An employer may also be liable for actions of persons other than supervisors who commit sexual harassment. Unless it can show that it took immediate and appropriate corrective action, an employer may be liable for sexual harassment between fellow employees if the employer (or its supervisors) knew or should have known of the conduct. The employer may even be responsible for sexual harassment that is exhibited by non-employees (such as outside vendors, service persons, etc.) if the employer knew or should have known of the conduct.

A victim of sexual harassment in the workplace may file a lawsuit against not only the employer, but also against the individual (supervisor, fellow employee or non-employee) who engaged in the harassing conduct. A plaintiff in a sexual harassment lawsuit may obtain compensatory damages (to replace the loss caused by the conduct) and punitive damages (to remedy mental anguish or punish wrongful conduct).

In regards to SDSU policy, an employee proven to have engaged in sexual harassment is also subject to disciplinary action up to and including reprimand, mandatory attendance at sexual harassment training programs, suspension, demotion, and dismissal (loss of tenure). Sexual harassment, per se, is never within the scope and course of employment.

Before complaints have the opportunity to arise, it is important that all employees are made aware of what sexual harassment is, and the implications of engaging in such behavior. This can be done through attendance at workshops and by becoming familiar with the Sexual Harassment Policy.

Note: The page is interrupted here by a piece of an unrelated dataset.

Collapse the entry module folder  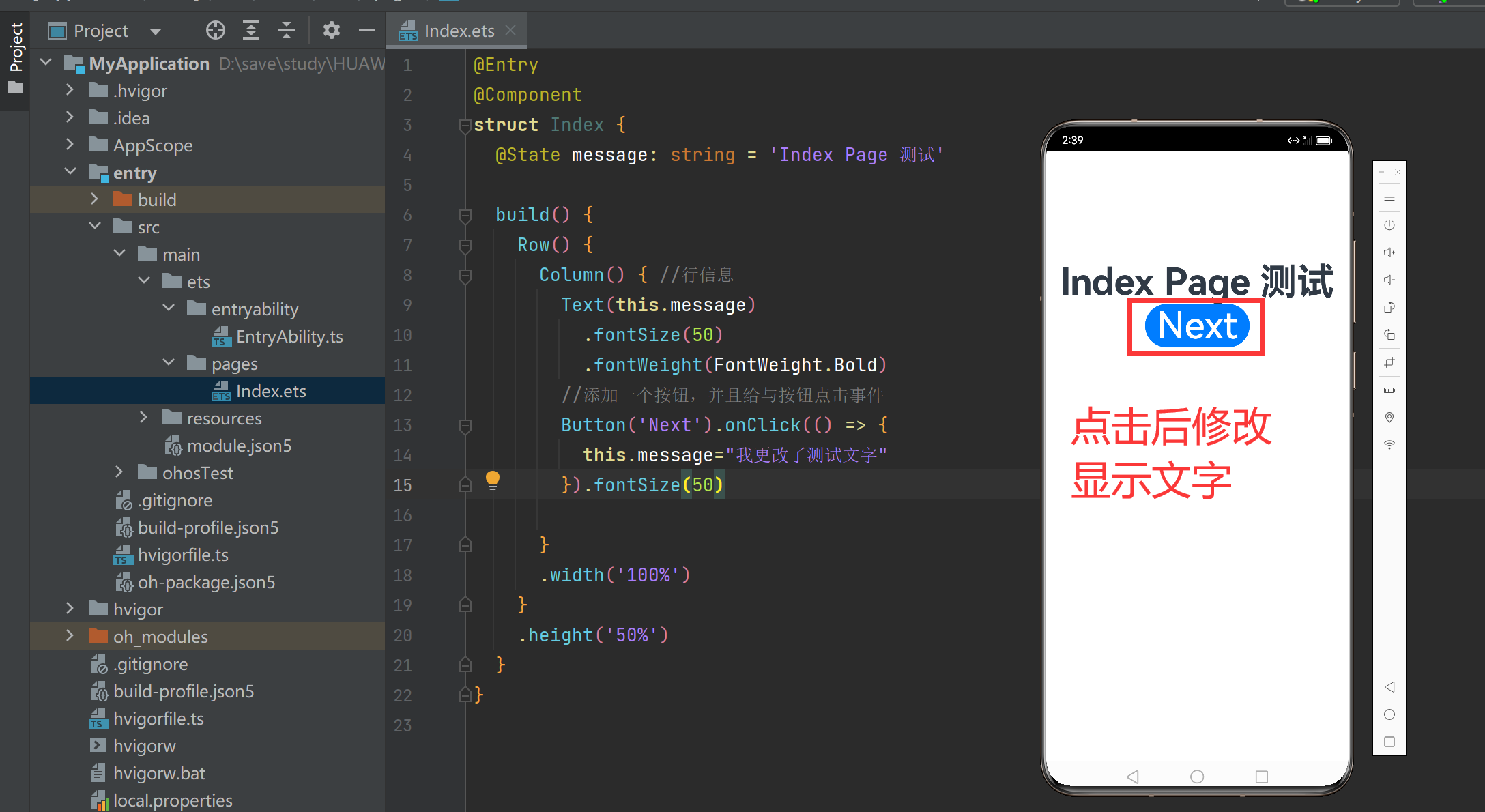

The law requires that an employer investigate every complaint of sexual harassment in the workplace. Accordingly, SDSU has held that supervisors, managers, administrators and faculty who disregard or fail to report claims of sexual harassment (whether alleged by the person who is the subject of sexual harassment or a witness) are in violation of SDSU policy. Upon learning of allegations of sexual harassment from the alleged victim, deans, directors, department chairs, and other officers of the university shall report the allegations to the Office of Employee Relations and Compliance within five working days. A person receiving such a claim may contact the Office of Employee Relations and Compliance for guidance at 619-594-6464.

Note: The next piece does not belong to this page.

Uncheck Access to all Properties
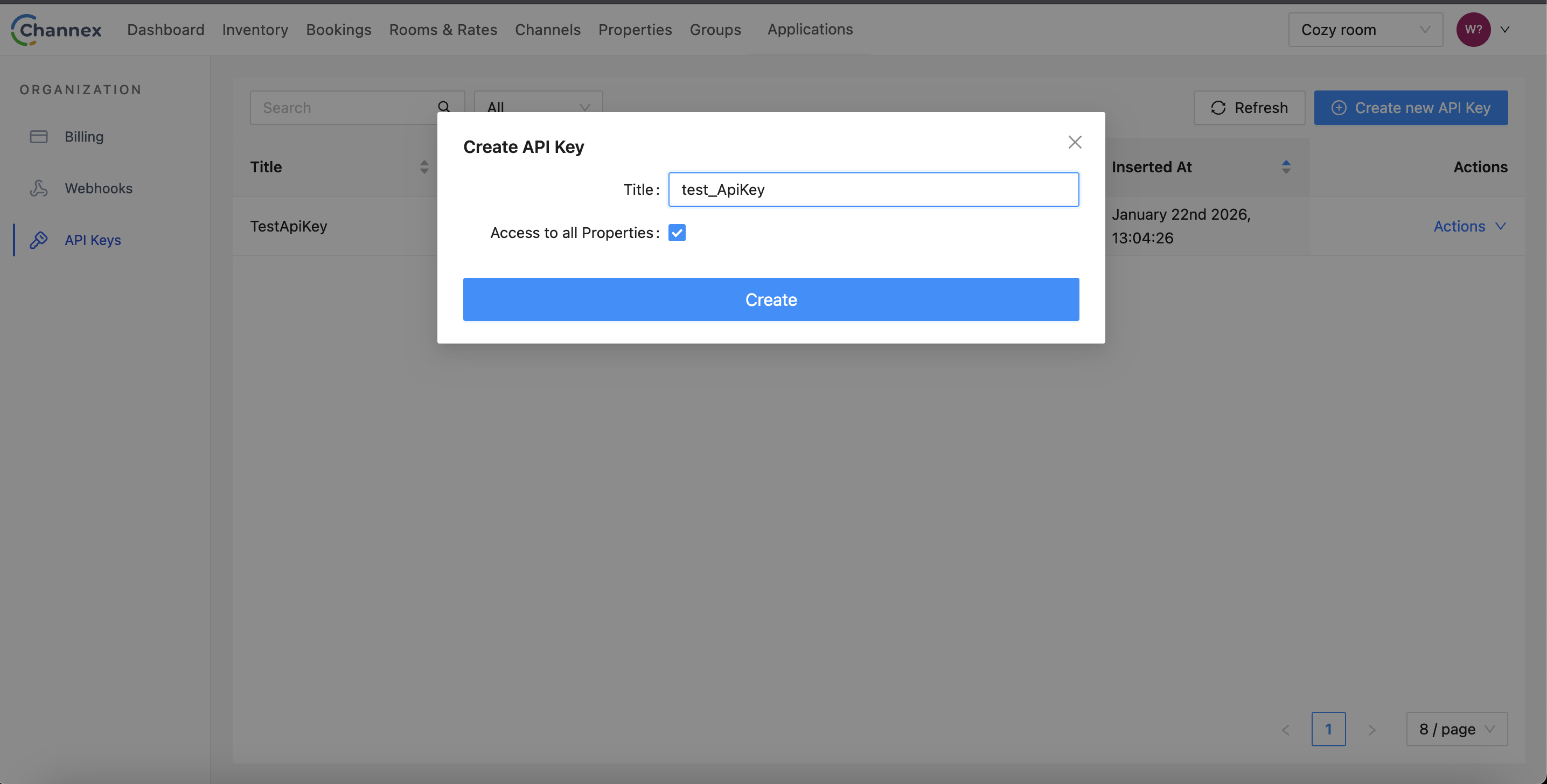This screenshot has height=784, width=1547. (677, 232)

Every employee of San Diego State University must avoid offensive or inappropriate sexual or sexually harassing behavior at work. Employees who feel they are being harassed are encouraged to inform perceived offenders of this policy that the commentary or conduct is offensive and unwelcome. An employee who experiences sexual harassment at work is urged to report such conduct to the direct attention of the employee’s supervisor, dean director, department chair or other officers of the university. If the complaint involves an employee’s supervisor or someone in the direct line of supervision, or if the employee for any reason is uncomfortable in dealing with an immediate supervisor, the employee may contact the Office of Employee Relations and Compliance directly.

It is illegal to retaliate against anyone reporting or thought to have reported sexual harassment behaviors or who is a witness or otherwise is involved in a sexual harassment proceeding. Encouraging others to retaliate also is illegal. Sanctions imposed for retaliatory behavior by a faculty or staff member shall include but not be limited to reprimand, suspension, demotion, and dismissal (loss of tenure). The sanctions imposed for retaliatory behavior by a student shall include but not be limited to probation, suspension, and expulsion.

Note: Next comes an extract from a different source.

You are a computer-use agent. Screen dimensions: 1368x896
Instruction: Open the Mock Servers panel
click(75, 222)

Internal complaint procedures for allegations of sexual harassment are contained in a pamphlet available from Office of Employee Relations and Compliance. While employees are encouraged to use these procedures for resolution of sexual harassment concerns, they also have the right to file complaints with appropriate state and federal agencies. Such agencies include the Equal Employment Opportunity Commission and the California State Department of Fair Employment and Housing.